Global Derivative Markets Reached Record Levels in 2019

FIATrading volume is at record levels in options and futures, according to data compiled by an industry trade group. 

The Futures Industry Association (FIA) is a trade association of futures commission merchants or those who earn commissions on futures trades. 

Will Acworth is the Senior Vice President of FIA, and he hosted the most recent FIA webinar entitled “Annual Trends in Futures and Options Trading”

In the webinar, Acworth discussed data the FIA released on January 16, 2020, which can be found here.

The data found that 2019 

”Summary statistics released today by FIA show that trading activity in the global exchange-traded derivatives markets rose by 13.7% in 2019 to reach a record of 34.47 billion contracts. Futures volume rose 12% to 19.24 billion contracts, while options volume rose 16% to 15.23 billion contracts,” the FIA stated. 

The data also showed some surprising results as well as some trends. 

One big surprise was that the National Stock Exchange of India (NSEI) led the way in trading volume for options and futures. 

This was due to strong growth, NSEI grew 57.27% in trading volume from 2018.

Meanwhile, the CME, which finished second, saw its volume reduced by 2.01% from 2018. 

The global futures and options trading hit a new record for the second year in a row, according to one of the charts. 

The top fifteen are below.

According to Acworth, much of the global growth was due to growth in the Asia Pacific and Latin America regions. 

Particularly, it was the aforementioned NSEI, along with the B3 from Brazil, which grew by 50.8% and multiple exchanges in China. 

The Shanghai Futures Exchange and Dalian Commodity Exchange saw growth in the volume of 20.4% and 38.1% respectively from 2018-2019. 

The FIA also looked at the open positions which remained at year-end.

While CME, number two in total volume, had 113,338,802 in open contracts and NSEI, number one, only had 9,374,207 contracts open. 

“Volume is basically tracking the flow of transactions taking place on the exchange open interest measures the number of positions outstanding at any point in time.

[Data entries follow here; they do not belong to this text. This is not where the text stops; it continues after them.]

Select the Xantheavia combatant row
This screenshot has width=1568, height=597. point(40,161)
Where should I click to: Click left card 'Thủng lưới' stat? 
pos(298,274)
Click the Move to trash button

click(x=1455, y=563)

So, think flow versus inventory,” Acworth said during the webinar

The FIA also briefed how some other exchanges were doing in their press release from January 16. 

“The Intercontinental Exchange’s trading volume fell 9% to 2.26 billion contracts, driven by lower levels of activity at all of its subsidiary exchanges in Europe, North America, and Asia-Pacific.

“Eurex, the fifth largest exchange by volume, traded 1.96 billion contracts in 2019, almost the same as 2019, while open interest rose by 5.1% to 126.6 million contracts, the third-highest level in the world.

“Among the smaller exchanges, two stood out for exceptional growth. The Indian Commodity Exchange saw its volume triple to 88.2 million contracts, mainly due to a surge in the trading of its diamond futures. The China Financial Futures Exchange, which offers futures on equity indices and government bonds, grew extremely rapidly in 2019, with both volume and open interest rising to record levels.”